▶ **What is being asked**
Rewrite the part that opens with the line containing "Viewport: 450px width, 360px height. Task: Select" and runs through the final line, requests included. Raise every click coordinate in the answers by 38.

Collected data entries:
:::

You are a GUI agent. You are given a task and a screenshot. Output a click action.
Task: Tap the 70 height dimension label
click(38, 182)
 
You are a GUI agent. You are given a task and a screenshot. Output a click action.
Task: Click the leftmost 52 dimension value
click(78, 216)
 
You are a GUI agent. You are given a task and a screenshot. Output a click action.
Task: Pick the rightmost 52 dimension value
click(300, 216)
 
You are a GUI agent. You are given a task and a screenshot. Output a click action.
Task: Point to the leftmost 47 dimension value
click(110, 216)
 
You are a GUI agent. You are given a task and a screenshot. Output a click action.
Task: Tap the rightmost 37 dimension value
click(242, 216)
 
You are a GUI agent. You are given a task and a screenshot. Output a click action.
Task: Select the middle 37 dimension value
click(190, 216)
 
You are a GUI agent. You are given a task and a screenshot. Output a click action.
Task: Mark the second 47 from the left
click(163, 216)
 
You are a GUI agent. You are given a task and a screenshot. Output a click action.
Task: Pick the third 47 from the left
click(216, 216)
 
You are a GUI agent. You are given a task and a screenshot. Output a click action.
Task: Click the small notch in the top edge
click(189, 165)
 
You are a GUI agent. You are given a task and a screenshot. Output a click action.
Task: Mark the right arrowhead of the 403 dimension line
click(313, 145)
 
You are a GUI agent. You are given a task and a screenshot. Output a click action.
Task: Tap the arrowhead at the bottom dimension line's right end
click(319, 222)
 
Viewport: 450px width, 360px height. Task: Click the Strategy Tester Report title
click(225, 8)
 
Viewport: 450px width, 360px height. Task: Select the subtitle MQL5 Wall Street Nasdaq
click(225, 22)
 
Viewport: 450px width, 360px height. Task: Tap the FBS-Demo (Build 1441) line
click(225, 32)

:::

▶ **Solution**
Viewport: 450px width, 360px height. Task: Select the subtitle MQL5 Wall Street Nasdaq
click(263, 60)
 
Viewport: 450px width, 360px height. Task: Tap the FBS-Demo (Build 1441) line
click(263, 70)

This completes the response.